**The problem**
A single number is the answer here: how many lines of the entries contain "image"?

Provided data START

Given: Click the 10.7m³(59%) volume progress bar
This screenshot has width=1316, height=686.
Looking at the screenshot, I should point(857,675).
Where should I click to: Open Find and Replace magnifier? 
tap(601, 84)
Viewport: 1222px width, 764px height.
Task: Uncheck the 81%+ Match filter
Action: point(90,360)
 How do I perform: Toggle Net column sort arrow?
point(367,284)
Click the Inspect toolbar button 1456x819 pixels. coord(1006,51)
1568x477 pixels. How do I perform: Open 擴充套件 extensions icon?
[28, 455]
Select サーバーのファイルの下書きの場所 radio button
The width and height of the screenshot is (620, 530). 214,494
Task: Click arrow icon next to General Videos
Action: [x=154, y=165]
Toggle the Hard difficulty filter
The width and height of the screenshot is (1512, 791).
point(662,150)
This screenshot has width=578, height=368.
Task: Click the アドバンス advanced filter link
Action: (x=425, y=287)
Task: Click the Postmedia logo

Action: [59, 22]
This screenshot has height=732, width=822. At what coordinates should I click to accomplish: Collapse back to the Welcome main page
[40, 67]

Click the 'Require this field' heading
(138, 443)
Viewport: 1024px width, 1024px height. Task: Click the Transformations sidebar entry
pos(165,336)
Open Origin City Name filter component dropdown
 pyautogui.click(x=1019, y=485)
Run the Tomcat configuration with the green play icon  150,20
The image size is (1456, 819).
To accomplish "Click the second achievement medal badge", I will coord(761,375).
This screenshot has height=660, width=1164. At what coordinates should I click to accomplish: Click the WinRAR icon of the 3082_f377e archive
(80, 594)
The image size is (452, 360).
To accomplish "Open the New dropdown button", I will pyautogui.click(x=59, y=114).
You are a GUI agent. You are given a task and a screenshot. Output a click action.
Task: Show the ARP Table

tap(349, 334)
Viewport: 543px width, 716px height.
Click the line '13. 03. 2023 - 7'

Provided data END

**Output for this exercise**
2